## Exercise requirements
Copy exactly the lines from the start of the data below through the one that carries "Task: Choose Redirect HTTP to HTTPS option", and only those.

## Input data
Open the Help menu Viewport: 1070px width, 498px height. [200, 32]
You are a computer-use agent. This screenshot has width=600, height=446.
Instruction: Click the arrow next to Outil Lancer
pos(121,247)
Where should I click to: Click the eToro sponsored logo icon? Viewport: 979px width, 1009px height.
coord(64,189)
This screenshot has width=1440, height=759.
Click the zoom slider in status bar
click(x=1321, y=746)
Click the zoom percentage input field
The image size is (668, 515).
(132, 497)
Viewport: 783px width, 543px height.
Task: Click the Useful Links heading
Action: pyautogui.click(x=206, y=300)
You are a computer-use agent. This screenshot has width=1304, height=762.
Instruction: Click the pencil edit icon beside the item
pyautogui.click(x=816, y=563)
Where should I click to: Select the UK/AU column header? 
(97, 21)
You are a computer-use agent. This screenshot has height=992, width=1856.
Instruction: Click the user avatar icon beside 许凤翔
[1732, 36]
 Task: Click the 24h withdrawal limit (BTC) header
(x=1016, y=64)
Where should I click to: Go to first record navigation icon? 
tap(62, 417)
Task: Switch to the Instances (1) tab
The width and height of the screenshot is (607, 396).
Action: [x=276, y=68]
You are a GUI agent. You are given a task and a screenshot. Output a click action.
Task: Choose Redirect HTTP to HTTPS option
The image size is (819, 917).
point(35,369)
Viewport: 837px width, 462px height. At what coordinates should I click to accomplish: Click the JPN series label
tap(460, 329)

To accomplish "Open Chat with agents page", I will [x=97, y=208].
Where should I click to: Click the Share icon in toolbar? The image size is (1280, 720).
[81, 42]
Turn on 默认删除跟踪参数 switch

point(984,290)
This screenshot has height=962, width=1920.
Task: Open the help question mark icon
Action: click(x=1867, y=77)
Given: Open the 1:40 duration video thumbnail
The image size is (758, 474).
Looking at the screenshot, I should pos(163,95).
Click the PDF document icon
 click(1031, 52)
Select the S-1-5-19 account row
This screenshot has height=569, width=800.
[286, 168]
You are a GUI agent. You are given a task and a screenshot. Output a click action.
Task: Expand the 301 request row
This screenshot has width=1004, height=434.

## Final answer
Open the Help menu Viewport: 1070px width, 498px height. [200, 32]
You are a computer-use agent. This screenshot has width=600, height=446.
Instruction: Click the arrow next to Outil Lancer
pos(121,247)
Where should I click to: Click the eToro sponsored logo icon? Viewport: 979px width, 1009px height.
coord(64,189)
This screenshot has width=1440, height=759.
Click the zoom slider in status bar
click(x=1321, y=746)
Click the zoom percentage input field
The image size is (668, 515).
(132, 497)
Viewport: 783px width, 543px height.
Task: Click the Useful Links heading
Action: pyautogui.click(x=206, y=300)
You are a computer-use agent. This screenshot has width=1304, height=762.
Instruction: Click the pencil edit icon beside the item
pyautogui.click(x=816, y=563)
Where should I click to: Select the UK/AU column header? 
(97, 21)
You are a computer-use agent. This screenshot has height=992, width=1856.
Instruction: Click the user avatar icon beside 许凤翔
[1732, 36]
 Task: Click the 24h withdrawal limit (BTC) header
(x=1016, y=64)
Where should I click to: Go to first record navigation icon? 
tap(62, 417)
Task: Switch to the Instances (1) tab
The width and height of the screenshot is (607, 396).
Action: [x=276, y=68]
You are a GUI agent. You are given a task and a screenshot. Output a click action.
Task: Choose Redirect HTTP to HTTPS option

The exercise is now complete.